* **Exercise prompt**
Reproduce only the stretch of the data from the line containing "ビルの省エネ指南書（５３） (151, 575)" through the line containing "sitemap (154, 2453)", substituting "site map" for "sitemap" and leaving everything else unchanged.
========
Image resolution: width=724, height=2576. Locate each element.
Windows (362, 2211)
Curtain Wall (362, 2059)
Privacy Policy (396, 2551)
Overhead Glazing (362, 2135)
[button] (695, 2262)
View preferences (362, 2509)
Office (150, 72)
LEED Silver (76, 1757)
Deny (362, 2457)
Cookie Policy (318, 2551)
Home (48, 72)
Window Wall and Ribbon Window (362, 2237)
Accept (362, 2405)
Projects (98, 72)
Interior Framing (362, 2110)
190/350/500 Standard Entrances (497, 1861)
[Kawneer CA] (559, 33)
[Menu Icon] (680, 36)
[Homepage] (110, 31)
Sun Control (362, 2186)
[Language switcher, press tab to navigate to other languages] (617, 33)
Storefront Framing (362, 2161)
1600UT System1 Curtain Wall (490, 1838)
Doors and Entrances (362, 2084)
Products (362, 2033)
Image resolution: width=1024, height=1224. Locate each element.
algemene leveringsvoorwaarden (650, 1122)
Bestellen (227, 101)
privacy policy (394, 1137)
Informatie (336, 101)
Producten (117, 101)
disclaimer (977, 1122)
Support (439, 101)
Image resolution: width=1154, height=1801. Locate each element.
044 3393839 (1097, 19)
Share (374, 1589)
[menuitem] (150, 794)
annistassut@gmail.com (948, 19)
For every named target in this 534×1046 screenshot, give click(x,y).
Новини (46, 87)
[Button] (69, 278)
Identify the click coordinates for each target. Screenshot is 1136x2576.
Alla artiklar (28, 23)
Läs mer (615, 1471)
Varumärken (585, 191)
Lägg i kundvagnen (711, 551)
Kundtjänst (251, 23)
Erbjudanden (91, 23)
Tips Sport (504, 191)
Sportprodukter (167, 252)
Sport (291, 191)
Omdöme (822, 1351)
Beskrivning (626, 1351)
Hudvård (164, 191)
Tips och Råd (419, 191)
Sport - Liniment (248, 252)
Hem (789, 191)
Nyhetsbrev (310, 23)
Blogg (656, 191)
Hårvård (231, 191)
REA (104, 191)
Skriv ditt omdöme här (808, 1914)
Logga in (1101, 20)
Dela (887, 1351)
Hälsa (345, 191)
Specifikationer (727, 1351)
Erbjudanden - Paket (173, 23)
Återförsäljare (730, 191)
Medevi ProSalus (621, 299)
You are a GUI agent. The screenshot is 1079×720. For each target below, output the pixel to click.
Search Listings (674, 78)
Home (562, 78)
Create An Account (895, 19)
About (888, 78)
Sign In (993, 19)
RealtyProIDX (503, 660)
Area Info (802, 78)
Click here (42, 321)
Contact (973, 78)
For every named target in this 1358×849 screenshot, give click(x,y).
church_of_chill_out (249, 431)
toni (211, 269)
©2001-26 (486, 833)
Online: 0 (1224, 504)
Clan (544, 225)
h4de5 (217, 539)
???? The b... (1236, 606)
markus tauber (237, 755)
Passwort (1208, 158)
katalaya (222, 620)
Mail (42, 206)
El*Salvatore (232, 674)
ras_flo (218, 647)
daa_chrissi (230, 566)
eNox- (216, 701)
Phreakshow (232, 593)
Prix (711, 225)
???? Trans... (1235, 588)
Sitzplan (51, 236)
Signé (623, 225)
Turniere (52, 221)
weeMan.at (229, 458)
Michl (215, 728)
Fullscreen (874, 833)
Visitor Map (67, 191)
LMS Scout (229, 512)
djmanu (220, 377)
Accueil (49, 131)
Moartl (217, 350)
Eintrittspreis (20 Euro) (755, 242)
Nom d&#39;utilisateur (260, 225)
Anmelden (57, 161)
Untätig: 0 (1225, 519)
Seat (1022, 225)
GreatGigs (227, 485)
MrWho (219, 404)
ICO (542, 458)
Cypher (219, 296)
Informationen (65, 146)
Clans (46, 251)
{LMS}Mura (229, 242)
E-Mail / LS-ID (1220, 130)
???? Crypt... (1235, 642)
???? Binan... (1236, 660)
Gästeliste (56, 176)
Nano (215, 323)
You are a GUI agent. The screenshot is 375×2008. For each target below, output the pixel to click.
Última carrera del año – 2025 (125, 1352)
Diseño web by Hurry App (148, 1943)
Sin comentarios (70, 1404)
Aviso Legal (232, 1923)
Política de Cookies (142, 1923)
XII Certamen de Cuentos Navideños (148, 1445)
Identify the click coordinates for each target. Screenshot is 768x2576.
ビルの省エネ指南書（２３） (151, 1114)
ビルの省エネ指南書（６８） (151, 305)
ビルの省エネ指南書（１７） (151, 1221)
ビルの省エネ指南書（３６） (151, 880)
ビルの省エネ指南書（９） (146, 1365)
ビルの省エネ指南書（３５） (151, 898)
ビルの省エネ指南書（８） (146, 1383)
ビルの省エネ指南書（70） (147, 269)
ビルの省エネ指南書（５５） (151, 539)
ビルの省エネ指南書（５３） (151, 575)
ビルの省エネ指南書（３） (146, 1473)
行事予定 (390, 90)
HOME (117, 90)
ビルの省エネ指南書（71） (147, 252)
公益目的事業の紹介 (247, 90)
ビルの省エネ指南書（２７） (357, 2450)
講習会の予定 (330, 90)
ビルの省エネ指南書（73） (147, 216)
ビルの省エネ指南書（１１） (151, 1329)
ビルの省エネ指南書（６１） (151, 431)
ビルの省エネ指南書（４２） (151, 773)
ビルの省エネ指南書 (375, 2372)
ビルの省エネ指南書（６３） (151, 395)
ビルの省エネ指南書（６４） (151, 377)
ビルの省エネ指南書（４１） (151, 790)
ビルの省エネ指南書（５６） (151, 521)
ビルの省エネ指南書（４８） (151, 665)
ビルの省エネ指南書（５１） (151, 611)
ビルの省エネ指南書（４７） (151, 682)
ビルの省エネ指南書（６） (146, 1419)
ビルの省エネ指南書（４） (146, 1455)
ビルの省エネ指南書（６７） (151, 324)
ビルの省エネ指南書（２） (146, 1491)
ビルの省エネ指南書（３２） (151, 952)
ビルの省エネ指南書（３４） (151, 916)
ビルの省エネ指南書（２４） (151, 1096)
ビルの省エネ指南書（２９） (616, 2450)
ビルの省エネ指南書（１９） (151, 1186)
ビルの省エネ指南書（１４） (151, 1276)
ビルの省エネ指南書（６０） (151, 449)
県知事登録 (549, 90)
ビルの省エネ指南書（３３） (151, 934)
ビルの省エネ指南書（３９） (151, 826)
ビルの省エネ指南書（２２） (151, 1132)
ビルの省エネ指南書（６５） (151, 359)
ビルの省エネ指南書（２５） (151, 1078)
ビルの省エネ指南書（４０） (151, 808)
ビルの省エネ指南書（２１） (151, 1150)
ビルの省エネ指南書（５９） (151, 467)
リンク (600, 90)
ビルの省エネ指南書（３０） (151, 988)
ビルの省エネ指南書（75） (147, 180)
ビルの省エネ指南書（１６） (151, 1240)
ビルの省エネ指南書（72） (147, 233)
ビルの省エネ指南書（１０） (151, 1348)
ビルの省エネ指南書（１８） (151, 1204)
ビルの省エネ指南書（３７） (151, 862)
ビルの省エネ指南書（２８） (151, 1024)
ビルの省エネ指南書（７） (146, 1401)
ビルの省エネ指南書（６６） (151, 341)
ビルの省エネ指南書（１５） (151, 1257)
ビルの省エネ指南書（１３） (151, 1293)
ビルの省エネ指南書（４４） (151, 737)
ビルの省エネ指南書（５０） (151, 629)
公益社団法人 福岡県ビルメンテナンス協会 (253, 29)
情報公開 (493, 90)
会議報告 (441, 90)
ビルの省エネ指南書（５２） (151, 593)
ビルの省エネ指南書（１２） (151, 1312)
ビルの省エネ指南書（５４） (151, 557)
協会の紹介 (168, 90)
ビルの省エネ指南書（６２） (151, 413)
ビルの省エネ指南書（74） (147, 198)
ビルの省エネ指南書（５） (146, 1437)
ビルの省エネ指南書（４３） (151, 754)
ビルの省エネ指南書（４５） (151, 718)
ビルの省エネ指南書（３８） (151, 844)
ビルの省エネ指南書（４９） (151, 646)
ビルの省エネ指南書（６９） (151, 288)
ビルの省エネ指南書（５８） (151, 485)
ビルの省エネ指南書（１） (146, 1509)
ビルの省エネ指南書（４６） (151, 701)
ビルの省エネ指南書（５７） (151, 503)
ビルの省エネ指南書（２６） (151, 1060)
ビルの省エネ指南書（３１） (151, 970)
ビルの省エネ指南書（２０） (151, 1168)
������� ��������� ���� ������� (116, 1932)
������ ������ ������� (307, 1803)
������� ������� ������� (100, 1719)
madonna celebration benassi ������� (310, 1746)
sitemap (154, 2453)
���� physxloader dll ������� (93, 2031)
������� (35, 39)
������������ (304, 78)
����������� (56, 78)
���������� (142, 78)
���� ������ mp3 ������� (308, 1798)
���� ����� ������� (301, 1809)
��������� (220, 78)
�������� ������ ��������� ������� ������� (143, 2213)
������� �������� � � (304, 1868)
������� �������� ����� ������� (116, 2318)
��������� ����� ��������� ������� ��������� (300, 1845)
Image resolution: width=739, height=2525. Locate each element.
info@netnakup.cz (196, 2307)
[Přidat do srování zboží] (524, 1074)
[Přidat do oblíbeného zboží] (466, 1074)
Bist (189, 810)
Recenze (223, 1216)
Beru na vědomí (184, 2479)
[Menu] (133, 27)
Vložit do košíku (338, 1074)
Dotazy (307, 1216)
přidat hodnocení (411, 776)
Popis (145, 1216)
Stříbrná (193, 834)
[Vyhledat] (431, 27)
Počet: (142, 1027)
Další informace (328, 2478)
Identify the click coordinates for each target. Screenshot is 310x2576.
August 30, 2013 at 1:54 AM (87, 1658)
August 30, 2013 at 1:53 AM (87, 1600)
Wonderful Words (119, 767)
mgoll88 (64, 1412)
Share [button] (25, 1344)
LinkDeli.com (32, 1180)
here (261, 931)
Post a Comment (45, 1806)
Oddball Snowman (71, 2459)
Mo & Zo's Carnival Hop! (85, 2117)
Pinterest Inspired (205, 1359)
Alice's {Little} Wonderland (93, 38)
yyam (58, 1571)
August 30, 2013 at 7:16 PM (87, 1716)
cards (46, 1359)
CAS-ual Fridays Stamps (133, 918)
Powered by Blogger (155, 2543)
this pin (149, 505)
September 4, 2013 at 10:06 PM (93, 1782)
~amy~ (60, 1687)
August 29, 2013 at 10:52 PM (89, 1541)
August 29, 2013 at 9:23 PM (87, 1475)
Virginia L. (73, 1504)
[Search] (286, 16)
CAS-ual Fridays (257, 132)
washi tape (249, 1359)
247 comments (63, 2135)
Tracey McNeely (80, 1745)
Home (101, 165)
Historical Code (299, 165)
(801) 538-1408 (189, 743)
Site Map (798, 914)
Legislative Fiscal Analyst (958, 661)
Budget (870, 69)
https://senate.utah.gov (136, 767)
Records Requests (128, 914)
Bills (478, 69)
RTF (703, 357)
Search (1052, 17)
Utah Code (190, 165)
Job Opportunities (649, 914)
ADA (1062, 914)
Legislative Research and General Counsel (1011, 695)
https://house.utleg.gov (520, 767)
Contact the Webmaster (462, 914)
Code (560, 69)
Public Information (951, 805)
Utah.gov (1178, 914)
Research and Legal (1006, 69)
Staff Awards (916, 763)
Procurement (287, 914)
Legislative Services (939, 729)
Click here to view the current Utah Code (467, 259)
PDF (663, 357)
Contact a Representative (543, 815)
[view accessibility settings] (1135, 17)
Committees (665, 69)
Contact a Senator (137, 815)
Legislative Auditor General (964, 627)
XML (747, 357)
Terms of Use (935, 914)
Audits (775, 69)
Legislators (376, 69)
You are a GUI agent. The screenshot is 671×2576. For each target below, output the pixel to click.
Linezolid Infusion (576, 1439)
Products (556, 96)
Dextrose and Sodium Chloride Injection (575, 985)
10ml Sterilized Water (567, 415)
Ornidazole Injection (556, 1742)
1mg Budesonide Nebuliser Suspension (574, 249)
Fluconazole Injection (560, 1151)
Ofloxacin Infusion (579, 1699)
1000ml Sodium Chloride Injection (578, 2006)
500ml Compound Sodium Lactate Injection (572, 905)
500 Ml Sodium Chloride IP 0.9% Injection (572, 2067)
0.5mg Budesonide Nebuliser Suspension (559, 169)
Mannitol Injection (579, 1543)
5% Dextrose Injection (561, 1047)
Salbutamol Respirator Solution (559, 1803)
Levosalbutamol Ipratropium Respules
========
* **Response to the task**
ビルの省エネ指南書（５３） (151, 575)
ビルの省エネ指南書（３） (146, 1473)
行事予定 (390, 90)
HOME (117, 90)
ビルの省エネ指南書（71） (147, 252)
公益目的事業の紹介 (247, 90)
ビルの省エネ指南書（２７） (357, 2450)
講習会の予定 (330, 90)
ビルの省エネ指南書（73） (147, 216)
ビルの省エネ指南書（１１） (151, 1329)
ビルの省エネ指南書（６１） (151, 431)
ビルの省エネ指南書（４２） (151, 773)
ビルの省エネ指南書 (375, 2372)
ビルの省エネ指南書（６３） (151, 395)
ビルの省エネ指南書（６４） (151, 377)
ビルの省エネ指南書（４１） (151, 790)
ビルの省エネ指南書（５６） (151, 521)
ビルの省エネ指南書（４８） (151, 665)
ビルの省エネ指南書（５１） (151, 611)
ビルの省エネ指南書（４７） (151, 682)
ビルの省エネ指南書（６） (146, 1419)
ビルの省エネ指南書（４） (146, 1455)
ビルの省エネ指南書（６７） (151, 324)
ビルの省エネ指南書（２） (146, 1491)
ビルの省エネ指南書（３２） (151, 952)
ビルの省エネ指南書（３４） (151, 916)
ビルの省エネ指南書（２４） (151, 1096)
ビルの省エネ指南書（２９） (616, 2450)
ビルの省エネ指南書（１９） (151, 1186)
ビルの省エネ指南書（１４） (151, 1276)
ビルの省エネ指南書（６０） (151, 449)
県知事登録 (549, 90)
ビルの省エネ指南書（３３） (151, 934)
ビルの省エネ指南書（３９） (151, 826)
ビルの省エネ指南書（２２） (151, 1132)
ビルの省エネ指南書（６５） (151, 359)
ビルの省エネ指南書（２５） (151, 1078)
ビルの省エネ指南書（４０） (151, 808)
ビルの省エネ指南書（２１） (151, 1150)
ビルの省エネ指南書（５９） (151, 467)
リンク (600, 90)
ビルの省エネ指南書（３０） (151, 988)
ビルの省エネ指南書（75） (147, 180)
ビルの省エネ指南書（１６） (151, 1240)
ビルの省エネ指南書（72） (147, 233)
ビルの省エネ指南書（１０） (151, 1348)
ビルの省エネ指南書（１８） (151, 1204)
ビルの省エネ指南書（３７） (151, 862)
ビルの省エネ指南書（２８） (151, 1024)
ビルの省エネ指南書（７） (146, 1401)
ビルの省エネ指南書（６６） (151, 341)
ビルの省エネ指南書（１５） (151, 1257)
ビルの省エネ指南書（１３） (151, 1293)
ビルの省エネ指南書（４４） (151, 737)
ビルの省エネ指南書（５０） (151, 629)
公益社団法人 福岡県ビルメンテナンス協会 (253, 29)
情報公開 (493, 90)
会議報告 (441, 90)
ビルの省エネ指南書（５２） (151, 593)
ビルの省エネ指南書（１２） (151, 1312)
ビルの省エネ指南書（５４） (151, 557)
協会の紹介 (168, 90)
ビルの省エネ指南書（６２） (151, 413)
ビルの省エネ指南書（74） (147, 198)
ビルの省エネ指南書（５） (146, 1437)
ビルの省エネ指南書（４３） (151, 754)
ビルの省エネ指南書（４５） (151, 718)
ビルの省エネ指南書（３８） (151, 844)
ビルの省エネ指南書（４９） (151, 646)
ビルの省エネ指南書（６９） (151, 288)
ビルの省エネ指南書（５８） (151, 485)
ビルの省エネ指南書（１） (146, 1509)
ビルの省エネ指南書（４６） (151, 701)
ビルの省エネ指南書（５７） (151, 503)
ビルの省エネ指南書（２６） (151, 1060)
ビルの省エネ指南書（３１） (151, 970)
ビルの省エネ指南書（２０） (151, 1168)
������� ��������� ���� ������� (116, 1932)
������ ������ ������� (307, 1803)
������� ������� ������� (100, 1719)
madonna celebration benassi ������� (310, 1746)
site map (154, 2453)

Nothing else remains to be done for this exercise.